After replacing my motherboard yet again, I was in a bit of a pickle regarding what to do with the ABit board. Upon posting to a Usenet newsgroup, I immediately had offers from people who wanted to pay me roughly 80% of what I'd paid for the board. But I just wasn't sanguine about dumping a potential nightmare into an unsuspecting person's lap. I was going to throw it out until I remembered that a good friend was looking to upgrade his system. Even after completely disclosing my problems to him he was still interested, so I sold it to him for a mere $20 plus shipping.

Yeah, I lost money on the ABit board (around $100), but my conscience was clear. Sadly, my friend had the same kinds of problems I had, but by saving so much on the motherboard he was able to get a much nicer upgrade than he was otherwise able to afford. He and I both knew that if he just couldn't make it work well enough, he could always sell it at a profit on EBay. And I knew my friend was technically competent enough not to be screwed outright as might have been the case with other parties.

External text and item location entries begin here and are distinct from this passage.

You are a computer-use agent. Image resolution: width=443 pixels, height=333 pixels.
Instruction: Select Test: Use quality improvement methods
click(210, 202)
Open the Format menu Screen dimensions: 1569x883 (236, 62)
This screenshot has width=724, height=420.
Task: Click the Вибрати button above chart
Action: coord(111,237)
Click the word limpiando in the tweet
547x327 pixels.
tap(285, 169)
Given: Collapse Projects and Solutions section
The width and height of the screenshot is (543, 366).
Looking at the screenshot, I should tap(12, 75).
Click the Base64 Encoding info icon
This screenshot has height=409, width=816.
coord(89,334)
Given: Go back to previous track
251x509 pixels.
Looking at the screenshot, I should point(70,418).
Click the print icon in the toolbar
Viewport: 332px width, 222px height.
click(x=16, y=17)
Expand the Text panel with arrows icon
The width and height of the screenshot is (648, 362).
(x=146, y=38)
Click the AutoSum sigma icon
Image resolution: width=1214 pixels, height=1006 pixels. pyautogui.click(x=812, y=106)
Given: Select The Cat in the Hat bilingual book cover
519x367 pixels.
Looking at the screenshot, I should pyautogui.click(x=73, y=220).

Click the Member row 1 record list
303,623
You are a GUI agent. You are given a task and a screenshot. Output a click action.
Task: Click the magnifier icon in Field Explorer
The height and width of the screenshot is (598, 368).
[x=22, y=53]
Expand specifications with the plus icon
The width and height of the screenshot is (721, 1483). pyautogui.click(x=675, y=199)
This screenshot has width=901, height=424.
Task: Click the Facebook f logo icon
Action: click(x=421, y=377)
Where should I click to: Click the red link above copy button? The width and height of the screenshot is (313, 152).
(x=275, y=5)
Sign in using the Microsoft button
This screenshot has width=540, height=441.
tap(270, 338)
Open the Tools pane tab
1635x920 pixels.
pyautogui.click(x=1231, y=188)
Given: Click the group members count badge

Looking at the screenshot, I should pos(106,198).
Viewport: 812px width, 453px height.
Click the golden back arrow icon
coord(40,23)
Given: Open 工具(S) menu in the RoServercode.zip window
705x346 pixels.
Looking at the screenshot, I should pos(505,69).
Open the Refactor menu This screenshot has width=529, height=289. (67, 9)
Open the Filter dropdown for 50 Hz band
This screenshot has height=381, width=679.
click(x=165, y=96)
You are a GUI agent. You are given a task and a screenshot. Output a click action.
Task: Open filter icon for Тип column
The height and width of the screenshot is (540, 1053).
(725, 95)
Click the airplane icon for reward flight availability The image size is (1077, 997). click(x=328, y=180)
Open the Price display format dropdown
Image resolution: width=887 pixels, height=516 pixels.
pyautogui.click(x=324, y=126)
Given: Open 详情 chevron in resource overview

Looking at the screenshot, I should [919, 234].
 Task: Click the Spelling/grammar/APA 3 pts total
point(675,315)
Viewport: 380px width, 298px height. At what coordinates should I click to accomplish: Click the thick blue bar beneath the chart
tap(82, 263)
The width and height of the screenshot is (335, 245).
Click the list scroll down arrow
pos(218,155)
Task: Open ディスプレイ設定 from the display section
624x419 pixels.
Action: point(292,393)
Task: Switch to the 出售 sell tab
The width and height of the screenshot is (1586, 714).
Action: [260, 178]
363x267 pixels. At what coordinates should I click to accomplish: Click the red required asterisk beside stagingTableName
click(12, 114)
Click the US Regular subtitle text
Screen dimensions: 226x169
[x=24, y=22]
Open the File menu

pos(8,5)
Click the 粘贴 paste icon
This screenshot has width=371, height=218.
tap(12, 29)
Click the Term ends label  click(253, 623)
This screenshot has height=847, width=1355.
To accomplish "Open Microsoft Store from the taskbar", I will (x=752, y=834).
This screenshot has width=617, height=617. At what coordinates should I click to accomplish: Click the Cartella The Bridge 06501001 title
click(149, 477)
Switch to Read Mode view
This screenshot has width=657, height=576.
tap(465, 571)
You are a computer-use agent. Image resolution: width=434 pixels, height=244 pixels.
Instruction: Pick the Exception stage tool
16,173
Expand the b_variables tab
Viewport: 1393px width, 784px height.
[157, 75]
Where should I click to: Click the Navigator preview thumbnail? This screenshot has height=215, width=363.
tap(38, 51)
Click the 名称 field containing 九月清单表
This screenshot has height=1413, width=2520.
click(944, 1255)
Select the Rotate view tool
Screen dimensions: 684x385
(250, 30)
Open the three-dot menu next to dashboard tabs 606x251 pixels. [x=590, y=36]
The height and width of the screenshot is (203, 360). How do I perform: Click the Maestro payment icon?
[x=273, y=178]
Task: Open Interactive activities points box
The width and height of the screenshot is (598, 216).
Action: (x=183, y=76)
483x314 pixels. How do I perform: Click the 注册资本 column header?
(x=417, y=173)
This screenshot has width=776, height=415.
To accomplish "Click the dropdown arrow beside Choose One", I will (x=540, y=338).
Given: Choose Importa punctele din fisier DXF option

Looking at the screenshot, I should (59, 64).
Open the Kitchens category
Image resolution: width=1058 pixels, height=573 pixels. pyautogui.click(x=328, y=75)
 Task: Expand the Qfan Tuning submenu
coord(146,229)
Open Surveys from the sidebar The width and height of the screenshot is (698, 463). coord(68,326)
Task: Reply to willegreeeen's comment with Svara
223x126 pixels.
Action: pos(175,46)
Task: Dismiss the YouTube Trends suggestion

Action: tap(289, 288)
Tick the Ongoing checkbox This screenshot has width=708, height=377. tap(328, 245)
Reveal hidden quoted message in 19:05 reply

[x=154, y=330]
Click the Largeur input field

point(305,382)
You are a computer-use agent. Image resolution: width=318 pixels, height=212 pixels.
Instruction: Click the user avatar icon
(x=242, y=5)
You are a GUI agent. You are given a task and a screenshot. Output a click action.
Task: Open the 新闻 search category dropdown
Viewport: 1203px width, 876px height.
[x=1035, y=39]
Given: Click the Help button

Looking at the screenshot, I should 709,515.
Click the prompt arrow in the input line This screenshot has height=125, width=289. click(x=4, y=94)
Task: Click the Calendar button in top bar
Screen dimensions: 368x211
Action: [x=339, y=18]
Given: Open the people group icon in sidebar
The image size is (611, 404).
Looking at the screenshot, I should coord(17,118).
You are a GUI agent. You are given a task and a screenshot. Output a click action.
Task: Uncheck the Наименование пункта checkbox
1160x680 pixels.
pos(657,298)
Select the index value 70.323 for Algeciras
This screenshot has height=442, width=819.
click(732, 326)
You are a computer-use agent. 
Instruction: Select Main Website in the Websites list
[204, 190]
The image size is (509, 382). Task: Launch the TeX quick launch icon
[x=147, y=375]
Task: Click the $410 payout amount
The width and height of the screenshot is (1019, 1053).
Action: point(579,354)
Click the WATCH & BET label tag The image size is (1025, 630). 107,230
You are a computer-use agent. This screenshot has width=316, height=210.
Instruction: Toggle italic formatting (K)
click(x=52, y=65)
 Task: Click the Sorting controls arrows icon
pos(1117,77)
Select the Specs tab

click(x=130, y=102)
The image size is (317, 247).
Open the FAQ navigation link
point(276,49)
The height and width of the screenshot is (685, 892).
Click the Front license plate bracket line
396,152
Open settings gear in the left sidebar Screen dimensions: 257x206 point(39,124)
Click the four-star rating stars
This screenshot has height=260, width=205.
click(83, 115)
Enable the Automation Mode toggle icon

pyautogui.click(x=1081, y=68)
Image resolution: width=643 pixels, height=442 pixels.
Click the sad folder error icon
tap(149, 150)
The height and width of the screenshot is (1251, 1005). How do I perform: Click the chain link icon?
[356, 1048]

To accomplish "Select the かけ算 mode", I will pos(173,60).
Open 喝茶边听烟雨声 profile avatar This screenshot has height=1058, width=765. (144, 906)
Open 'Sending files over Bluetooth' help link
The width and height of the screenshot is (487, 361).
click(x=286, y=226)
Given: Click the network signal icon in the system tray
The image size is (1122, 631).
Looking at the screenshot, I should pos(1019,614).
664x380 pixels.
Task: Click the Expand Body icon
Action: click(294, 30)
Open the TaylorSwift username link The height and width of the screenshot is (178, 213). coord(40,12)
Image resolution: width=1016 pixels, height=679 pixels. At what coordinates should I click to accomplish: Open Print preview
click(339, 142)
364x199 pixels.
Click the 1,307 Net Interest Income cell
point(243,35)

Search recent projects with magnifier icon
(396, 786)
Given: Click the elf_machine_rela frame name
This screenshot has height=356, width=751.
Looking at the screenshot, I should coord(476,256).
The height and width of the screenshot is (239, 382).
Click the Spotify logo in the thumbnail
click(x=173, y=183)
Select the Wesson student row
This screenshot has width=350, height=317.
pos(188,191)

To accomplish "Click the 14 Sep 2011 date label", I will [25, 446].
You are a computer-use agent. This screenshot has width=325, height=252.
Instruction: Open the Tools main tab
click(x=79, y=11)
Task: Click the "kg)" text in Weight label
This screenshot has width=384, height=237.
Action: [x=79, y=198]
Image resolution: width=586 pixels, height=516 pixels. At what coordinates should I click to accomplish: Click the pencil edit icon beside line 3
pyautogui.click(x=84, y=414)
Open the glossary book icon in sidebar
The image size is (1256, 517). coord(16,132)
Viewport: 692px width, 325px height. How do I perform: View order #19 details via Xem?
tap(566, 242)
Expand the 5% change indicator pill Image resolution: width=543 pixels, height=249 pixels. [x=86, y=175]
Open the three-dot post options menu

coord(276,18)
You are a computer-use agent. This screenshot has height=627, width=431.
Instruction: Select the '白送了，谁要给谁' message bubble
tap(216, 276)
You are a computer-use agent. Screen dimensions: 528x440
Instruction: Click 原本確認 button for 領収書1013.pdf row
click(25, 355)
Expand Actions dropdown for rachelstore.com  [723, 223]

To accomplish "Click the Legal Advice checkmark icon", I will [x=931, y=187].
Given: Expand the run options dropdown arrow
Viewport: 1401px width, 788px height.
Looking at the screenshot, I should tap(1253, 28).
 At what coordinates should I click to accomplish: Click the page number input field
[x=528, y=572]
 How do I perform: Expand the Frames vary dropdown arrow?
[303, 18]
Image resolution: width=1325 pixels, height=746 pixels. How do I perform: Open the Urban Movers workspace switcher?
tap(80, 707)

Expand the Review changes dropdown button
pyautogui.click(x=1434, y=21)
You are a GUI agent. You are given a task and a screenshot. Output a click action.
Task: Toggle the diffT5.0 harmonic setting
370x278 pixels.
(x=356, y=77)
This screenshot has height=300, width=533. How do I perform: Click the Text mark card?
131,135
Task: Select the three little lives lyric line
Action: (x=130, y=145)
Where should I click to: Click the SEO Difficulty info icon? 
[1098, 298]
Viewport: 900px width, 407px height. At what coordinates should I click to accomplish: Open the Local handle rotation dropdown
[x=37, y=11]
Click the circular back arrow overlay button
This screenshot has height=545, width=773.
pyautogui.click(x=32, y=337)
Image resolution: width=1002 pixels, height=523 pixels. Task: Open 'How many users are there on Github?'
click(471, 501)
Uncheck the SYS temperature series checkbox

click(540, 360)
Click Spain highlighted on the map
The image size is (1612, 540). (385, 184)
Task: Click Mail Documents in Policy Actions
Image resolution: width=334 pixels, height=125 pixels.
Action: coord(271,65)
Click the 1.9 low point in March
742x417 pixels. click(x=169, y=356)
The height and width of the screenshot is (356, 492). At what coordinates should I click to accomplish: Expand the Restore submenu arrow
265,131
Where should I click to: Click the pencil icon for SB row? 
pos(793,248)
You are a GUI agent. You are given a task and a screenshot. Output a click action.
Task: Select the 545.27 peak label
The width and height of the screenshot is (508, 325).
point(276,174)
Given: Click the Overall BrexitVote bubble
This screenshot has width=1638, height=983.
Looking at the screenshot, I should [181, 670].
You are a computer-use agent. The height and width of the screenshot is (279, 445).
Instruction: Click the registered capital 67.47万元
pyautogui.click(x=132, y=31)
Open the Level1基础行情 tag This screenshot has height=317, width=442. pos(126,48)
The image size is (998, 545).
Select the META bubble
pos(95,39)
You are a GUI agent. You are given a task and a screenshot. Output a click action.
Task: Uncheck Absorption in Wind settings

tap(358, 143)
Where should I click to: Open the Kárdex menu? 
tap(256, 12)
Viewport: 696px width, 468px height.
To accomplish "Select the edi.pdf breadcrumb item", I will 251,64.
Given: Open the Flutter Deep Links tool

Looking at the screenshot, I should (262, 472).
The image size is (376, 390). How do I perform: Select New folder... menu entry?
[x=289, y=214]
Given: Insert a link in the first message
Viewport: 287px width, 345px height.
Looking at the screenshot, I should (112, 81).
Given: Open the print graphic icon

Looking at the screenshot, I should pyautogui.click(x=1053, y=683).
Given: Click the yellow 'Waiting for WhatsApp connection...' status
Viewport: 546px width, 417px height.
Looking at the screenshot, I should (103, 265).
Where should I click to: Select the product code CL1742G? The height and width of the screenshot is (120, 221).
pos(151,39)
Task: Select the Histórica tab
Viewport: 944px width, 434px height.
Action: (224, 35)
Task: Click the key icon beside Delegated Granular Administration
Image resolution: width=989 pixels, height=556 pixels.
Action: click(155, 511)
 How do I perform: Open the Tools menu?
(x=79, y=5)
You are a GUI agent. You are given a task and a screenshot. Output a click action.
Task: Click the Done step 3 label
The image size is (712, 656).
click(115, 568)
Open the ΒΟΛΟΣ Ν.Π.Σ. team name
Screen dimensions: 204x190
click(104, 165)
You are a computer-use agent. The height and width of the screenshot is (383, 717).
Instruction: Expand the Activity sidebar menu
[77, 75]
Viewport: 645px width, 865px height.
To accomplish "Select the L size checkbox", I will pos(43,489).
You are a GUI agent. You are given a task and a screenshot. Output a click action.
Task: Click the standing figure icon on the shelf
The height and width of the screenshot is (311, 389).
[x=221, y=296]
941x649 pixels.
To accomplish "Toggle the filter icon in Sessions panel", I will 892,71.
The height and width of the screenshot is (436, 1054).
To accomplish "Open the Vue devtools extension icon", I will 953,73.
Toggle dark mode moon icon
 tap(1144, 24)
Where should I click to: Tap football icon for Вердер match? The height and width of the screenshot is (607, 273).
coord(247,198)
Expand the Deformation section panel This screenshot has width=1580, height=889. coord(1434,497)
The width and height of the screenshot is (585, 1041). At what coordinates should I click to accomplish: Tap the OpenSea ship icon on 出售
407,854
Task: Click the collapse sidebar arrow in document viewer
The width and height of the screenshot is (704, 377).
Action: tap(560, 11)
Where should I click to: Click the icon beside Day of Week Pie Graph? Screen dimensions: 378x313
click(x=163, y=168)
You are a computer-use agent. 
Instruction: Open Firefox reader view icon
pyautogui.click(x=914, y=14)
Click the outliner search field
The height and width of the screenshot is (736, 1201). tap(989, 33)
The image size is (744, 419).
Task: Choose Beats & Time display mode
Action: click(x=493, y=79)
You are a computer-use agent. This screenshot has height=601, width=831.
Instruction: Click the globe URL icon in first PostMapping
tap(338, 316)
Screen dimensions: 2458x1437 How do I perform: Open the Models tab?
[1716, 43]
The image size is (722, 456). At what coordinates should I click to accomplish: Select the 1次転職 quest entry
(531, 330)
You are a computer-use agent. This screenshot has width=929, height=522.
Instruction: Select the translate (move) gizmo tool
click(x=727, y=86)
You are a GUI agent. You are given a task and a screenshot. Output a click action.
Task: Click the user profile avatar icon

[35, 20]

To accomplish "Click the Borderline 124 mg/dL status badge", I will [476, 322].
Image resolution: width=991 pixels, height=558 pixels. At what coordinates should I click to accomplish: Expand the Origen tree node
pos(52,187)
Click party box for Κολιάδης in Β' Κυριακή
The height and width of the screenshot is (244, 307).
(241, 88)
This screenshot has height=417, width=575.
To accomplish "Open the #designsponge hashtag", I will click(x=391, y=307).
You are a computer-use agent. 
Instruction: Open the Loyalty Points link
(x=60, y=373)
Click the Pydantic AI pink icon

So, what lessons can I draw from this? Well, I can think of a couple. First, it really doesn't save any money to buy motherboards cheaply over the Internet. If anything goes wrong, the vendor will take the board back, but he will likely want an ugly restocking fee. In the future (insofar as I'm able), I plan to buy motherboards solely from local stores like Fry's Electronics, which has a liberal return policy. Second, and most importantly, reviews and recommendations from hardware forums mean absolutely nothing! This is twice now that I've basically been burned by following the supposedly well-informed advice of reviewers, when those guys clearly do not run a motherboard in a complete system to report comprehensively on its quirks. I sure hope I'm done upgrading for a while, but when I upgrade next you can bet I won't be buying ABit, and I won't be trusting reviewers regarding what to buy.